Moore, president of the Ethics & Religious Liberty Commission (ERLC), said the FDA has "a responsibility to protect the American people from the marketing of dangerous drugs and products. This pill is lethal to preborn children and also potentially perilous for their mothers too. The FDA should reject this drug, and we should all work to support children and their mothers in ways that affirm life, not violence."
At the end of 2018, the FDA reported 24 deaths, more than 1,000 hospitalizations and nearly 4,200 "adverse event" cases among women who have taken mifepristone for an abortion since 2000.
In the letter, the pro-lifers said, "Adverse events are notoriously underreported to the FDA," and women who suffer harmful side effects "are likely to seek care at emergency rooms, not the abortion facilities where they received the pills." Emergency rooms are not required to report such effects, so "the true number of adverse events is impossible to assess," according to the letter.
The FDA approved a generic version of Mifeprex in 2019.
In addition to Moore, others signing the appeal to the FDA were Lila Rose, president of Live Action, which organized the letter; Donna Harrison, AAPLOG executive director; Carol Tobias, National Right to Life president; Franklin Graham, Samaritan's Purse president; Marjorie Dannenfelser, Susan B. Anthony List president; Catherine Glenn Foster, Americans United for Life president; Jeanne Mancini, March for Life president; and Roland Warren, Care Net president.
Mifepristone is part of a two-step process in what is referred to as a medical or chemical abortion. Mifepristone causes the lining of the uterus to release the embryonic child, resulting in his or her death. Misoprostol, a second drug taken later, causes the uterus to contract, expelling the embryo.
Federal Judge Theodore Chuang in Maryland ruled July 13 the FDA's requirement that a woman must receive mifepristone by means of a visit to a health-care facility is a "substantial obstacle" to her right to an abortion and likely unconstitutional during the pandemic, according to The Associated Press. His ruling means women can receive the abortion pill by mail or another form of delivery.
In their letter, the pro-life advocates encouraged FDA Commissioner Stephen Hahn to fight the "abortion industry's radical push to overturn" in the courts his agency's requirements for mifepristone. They also said they are encouraged by the FDA's determination to block the illegal trafficking of unapproved abortion drugs into the country and urged its ongoing effort.

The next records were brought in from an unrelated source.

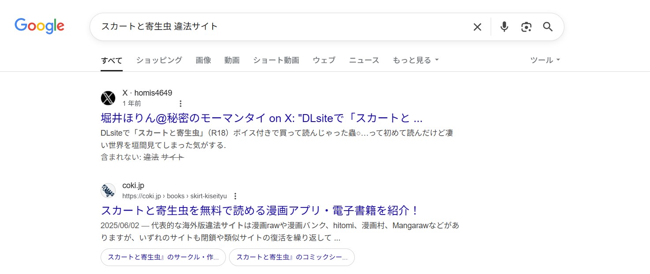Start a voice search with the microphone icon
This screenshot has width=650, height=274.
504,27
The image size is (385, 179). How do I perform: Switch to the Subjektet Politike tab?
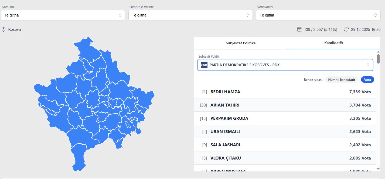pos(241,43)
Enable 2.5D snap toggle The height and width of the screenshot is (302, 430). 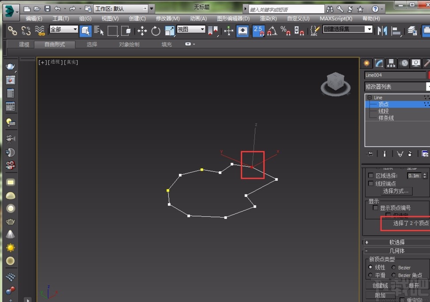[x=258, y=31]
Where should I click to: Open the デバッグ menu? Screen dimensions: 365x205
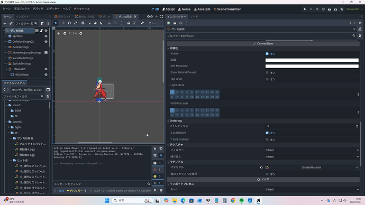38,9
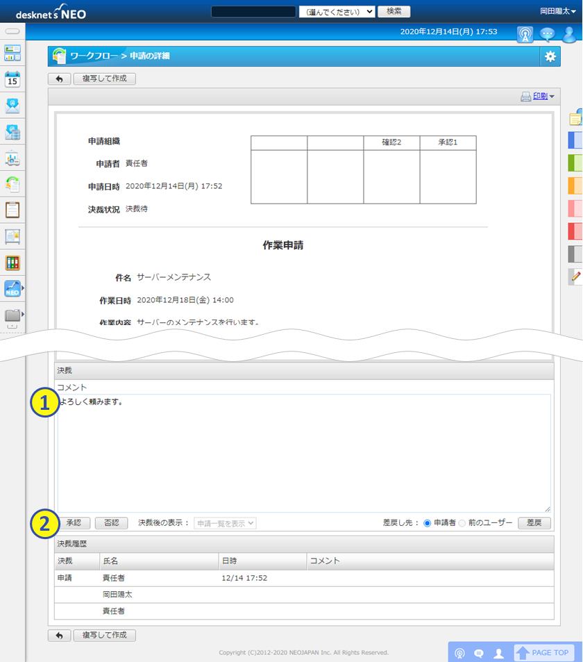Open the bulletin board icon in sidebar
The image size is (583, 662).
coord(12,236)
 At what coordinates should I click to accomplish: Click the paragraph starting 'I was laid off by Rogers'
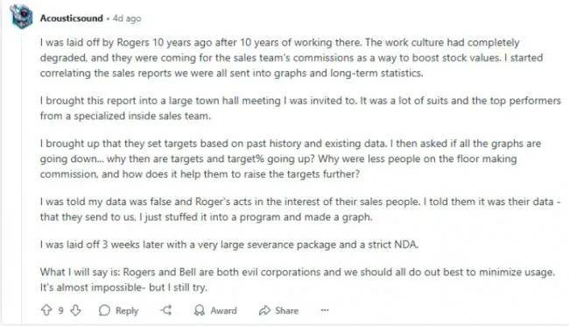292,58
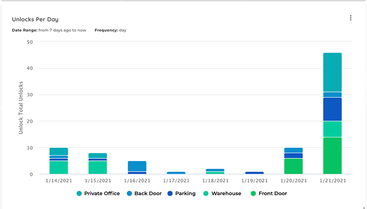Image resolution: width=367 pixels, height=209 pixels.
Task: Click Warehouse segment on 1/14/2021 bar
Action: click(59, 167)
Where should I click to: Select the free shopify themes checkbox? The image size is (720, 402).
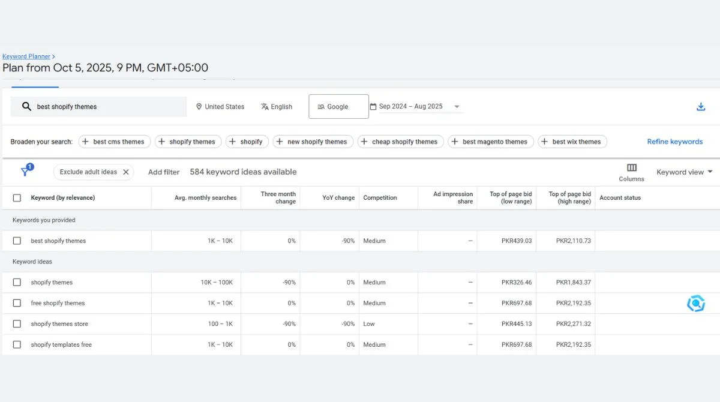tap(16, 303)
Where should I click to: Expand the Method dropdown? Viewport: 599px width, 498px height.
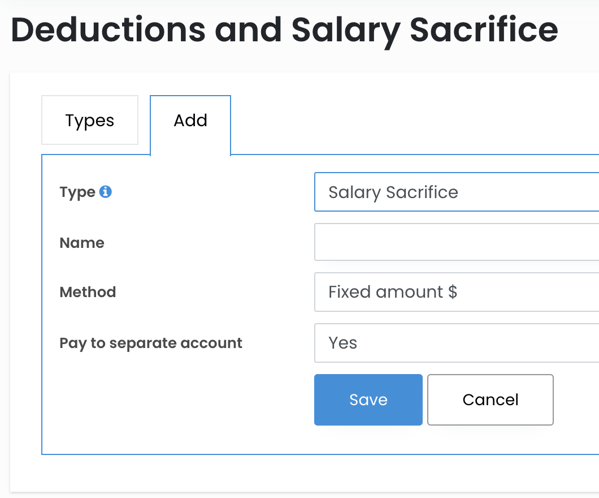pos(456,292)
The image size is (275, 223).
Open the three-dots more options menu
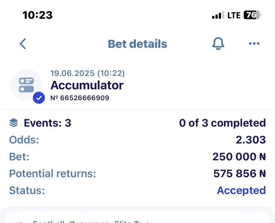pos(254,44)
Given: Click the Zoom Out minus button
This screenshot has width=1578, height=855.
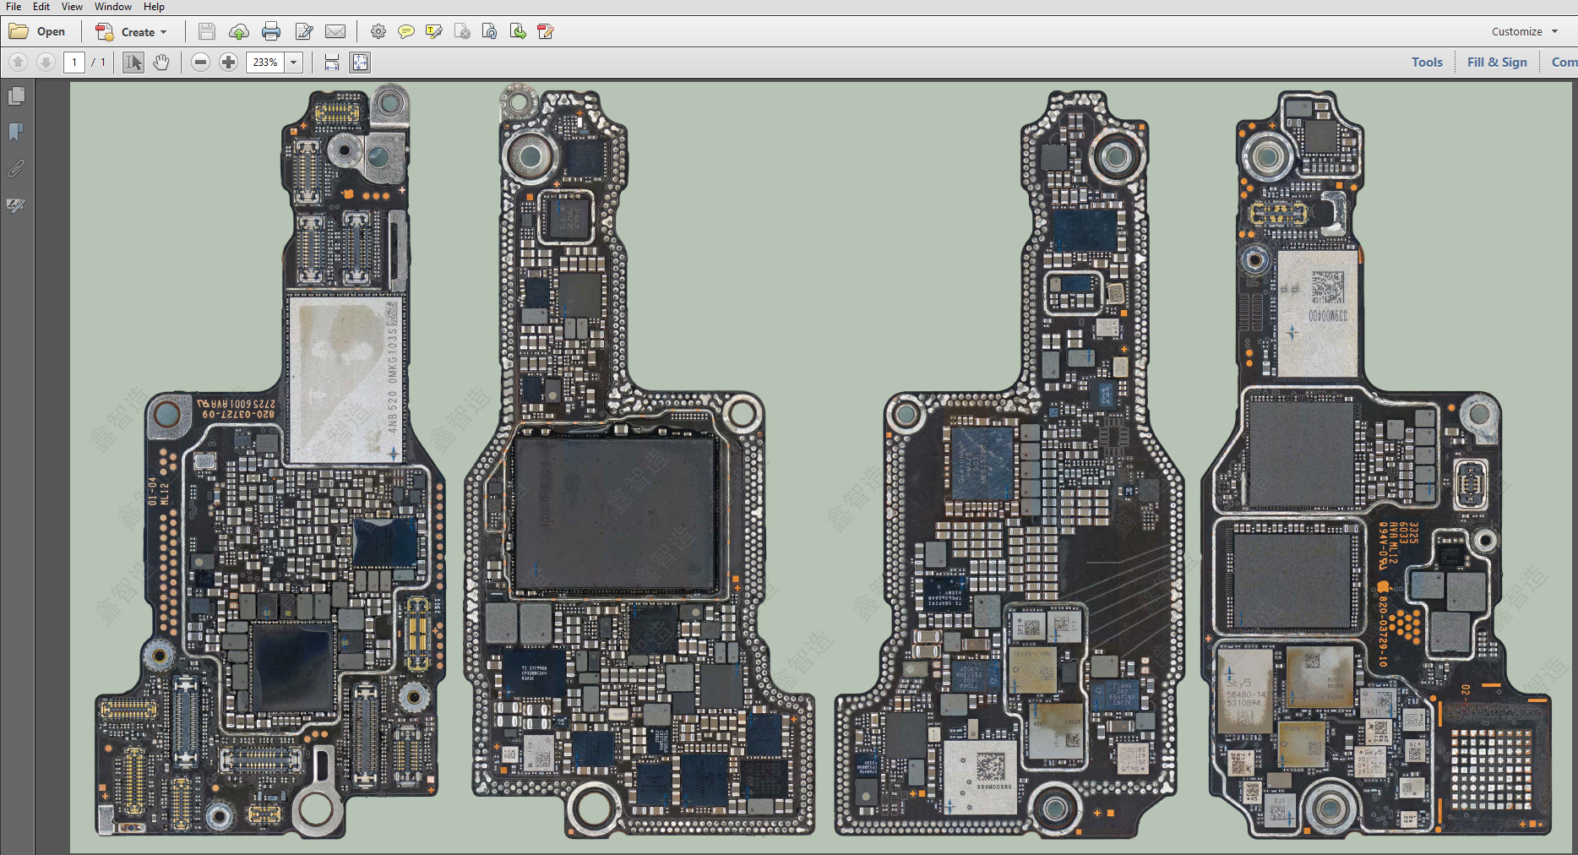Looking at the screenshot, I should (200, 63).
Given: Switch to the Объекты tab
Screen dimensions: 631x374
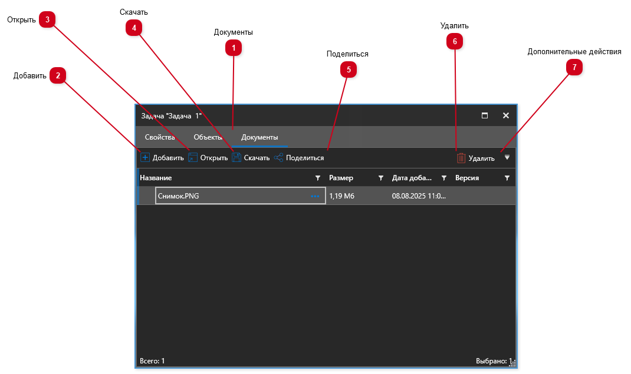Looking at the screenshot, I should [x=208, y=137].
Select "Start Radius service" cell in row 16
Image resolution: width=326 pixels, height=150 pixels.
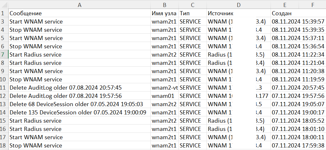[35, 129]
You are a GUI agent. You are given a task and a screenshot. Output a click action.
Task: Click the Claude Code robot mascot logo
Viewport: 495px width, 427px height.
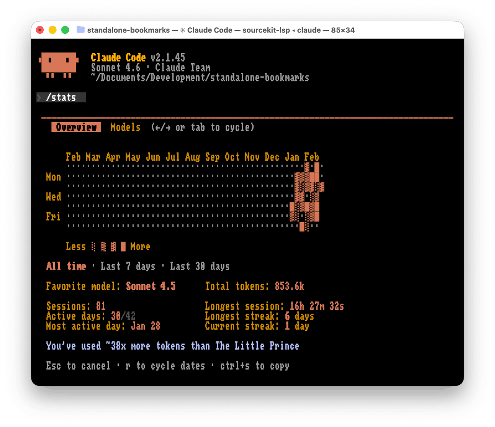58,64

The ERLC and other pro-life organizations worked to prevent the introduction of the abortion pill into the United States for more than a decade before the FDA gave its approval in 2000.
In a March 24 letter, Moore and more than 50 other pro-life leaders urged Alex Azar, secretary of the Department of Health and Human Services, to prevent the promotion of abortion during the COVID-19 pandemic.